If you would like help reviewing your portfolio, we would be delighted to help.
Charlie’s Mini Blog
In this month’s book recommendation, I talk about the importance of actually thinking about death as part of your Estate Planning. When you head blindly into anything, it usually ends badly, and death is no different. Whilst I wasn’t sure there is a good way to die, David Jarrett’s book definitely changed my view on that.
Estate Planning isn’t just about making sure what you want to happen to your money on the day you die actually does. It is about so much more. It is about making sure that in the event of an illness or an accident, the people that you trust can make the best decisions for you; the decisions that you would have wanted them to make. It’s about making sure that the greatest legacy possible is passed onto the next generation, without being eroded by tax. It is about making sure no one inherits too much money too early in life, and to avoid the son or daughter in-law from hell wandering off with your hard-earned cash.
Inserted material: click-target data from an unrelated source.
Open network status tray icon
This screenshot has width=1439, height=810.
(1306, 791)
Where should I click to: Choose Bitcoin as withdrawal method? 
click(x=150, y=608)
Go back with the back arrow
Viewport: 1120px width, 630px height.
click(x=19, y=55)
It’s about preserving some of your estate should you end up in a care home, but also making sure there is enough money so that care home can be somewhere you’d actually be willing to see out your last days, week or even years in.
There is so much to think about from a health and finance point of view when it comes to an Estate Plan, but there is much more than that. There are the practicalities of the situation too, like who has spare keys, are key documents locked in a safe no one knows about and where do you keep your passwords for your digital world? How would you pass on your own life lessons and memories so they are not lost forever, and how can you ensure your future generations benefit from the aspects of life that you love the most?
There is a lot to consider when it comes to death. Clearly, it is always going to be a difficult time for the people around us, but creating a Plan can ensure that the experience is less stressful for everyone concerned, as well as ensuring that you can create a legacy that lives on long after you are gone.
This month’s book recommendation is one that has already featured in my Friday Footnote email, but it is so good and such an important read, I wanted to cover it here too.
As I always appreciate recommendations from different sources, when a client of ours suggested that I read the book ’33 Meditations on Death: Notes from the Wrong End of Medicine’ by David Jarrett, I was not immediately drawn in by the title, but I took his word for it and dived in anyway.
I can honestly say this should be a must read for everyone. It has made me see death, and how we approach it in a whole new light. If you want to ensure you are treated the way you want to be when the time comes, I encourage you to read this brilliant book. If you want a robust Estate Plan, reading this would certainly help you think about death in a practical and logical way.